Thursday, August 19, 2010

The Banker - Part 3

There was one issue that I had that I did bring out into the open with Bill. However, in hindsight I realized it was really an act of sabotage on my part.

With the form of birth control I chose to use there was a small percentage of a chance that I could get pregnant. I couldn't let this go, despite the fact that Bill used condoms too. In reality the odds of me getting pregnant were extremely remote. But, I had to talk about it and in such a way that contributed to the demise of the relationship.

I brought up the subject. However, because I lacked the ability to communicate effectively with a man with whom I was intimately involved, I basically made my stand. Meaning, I brought the subject up, but we never had an open, frank discussion, because I rushed to make my point. The point I made was that if I did get pregnant I would not have an abortion.

Now, picture it. I'm dating this guy who is well on his way in his career, waiting to receive his paperwork so he can apply to one of the top business schools in the country, we're at dinner and I basically announce that if I got pregnant I would not get an abortion.
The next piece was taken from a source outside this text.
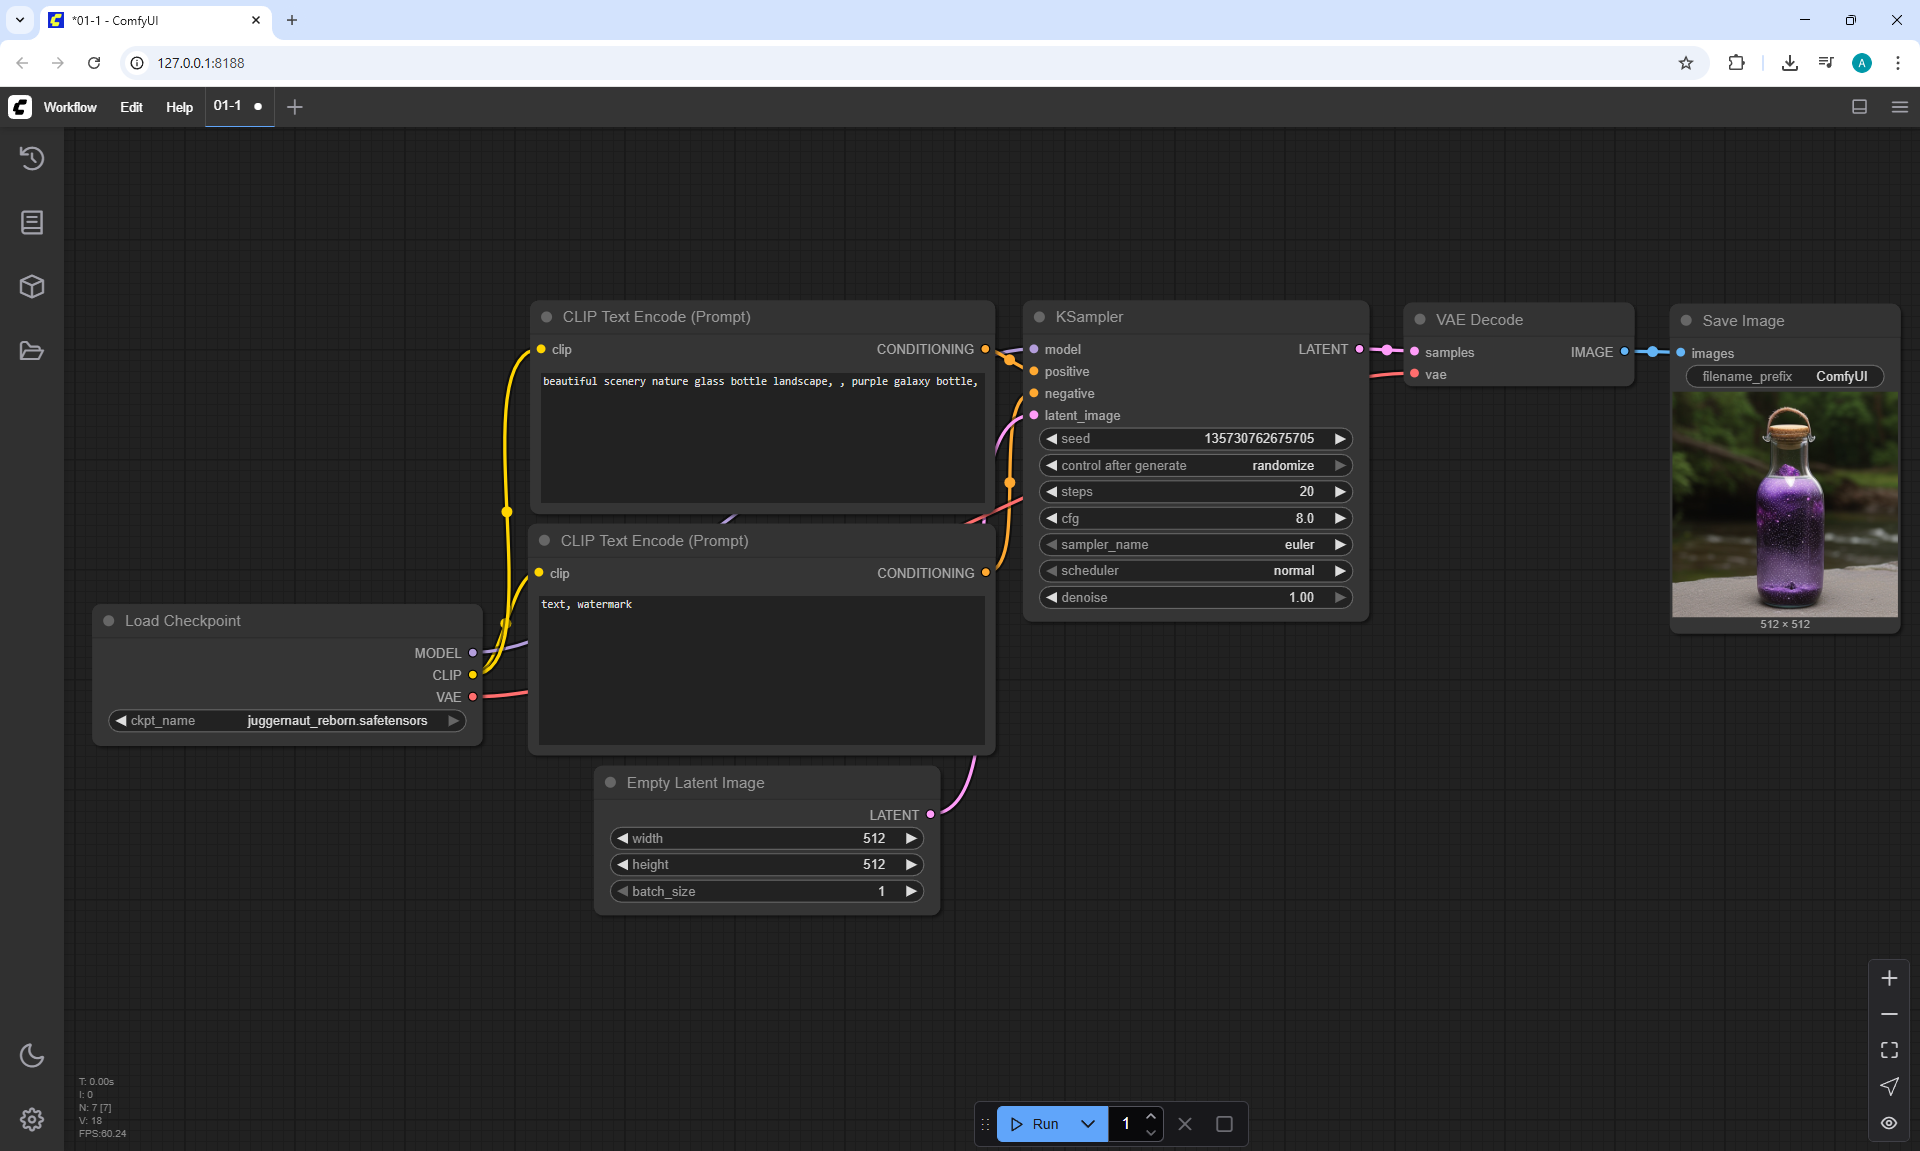Click the denoise value slider
This screenshot has width=1920, height=1151.
[1195, 598]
I never gave Bill the chance for us to have a frank discussion about our sex life let alone what we'd do if something like pregnancy presented happened. Over time I'd learn to bring my concerns to people in my support network first and work it out for myself there before blind-siding a man with whom I was intimately involved.

Needless to say, Bill started pulling away. I could feel it too. We wouldn't get together as often. He planned a trip to the tropics with his buddies and was gone for my birthday. When he got back, I knew things had changed. He had always given me really nice gifts, but this time was different. All that he brought me from his trip was a little souvenir that looked as if he picked it up as an after thought in the airport.
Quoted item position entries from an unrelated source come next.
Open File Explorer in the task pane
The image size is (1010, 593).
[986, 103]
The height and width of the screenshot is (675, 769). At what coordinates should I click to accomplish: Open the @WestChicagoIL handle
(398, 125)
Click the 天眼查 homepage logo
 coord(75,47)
We didn't get together for over a week after he came back. We were going out for my birthday and it seemed like he was going through the motions. I talked to Pat (my life long friend and spiritual advisor) about it and realized that I'd rather let a man go who doesn't want to be with me versus trying to convince him to stay. So I called Bill. When I told him it seemed like he was pulling away he said, "Yeah, we need to talk." But, I was past the stage of wanting to talk. I wasn't happy about the fact that he couldn't come to me and tell me what was going on with him.

Years later I'd realize that I had a lot to do with setting that stage. I wasn't any better at going to him and being able to communicate issues I was having.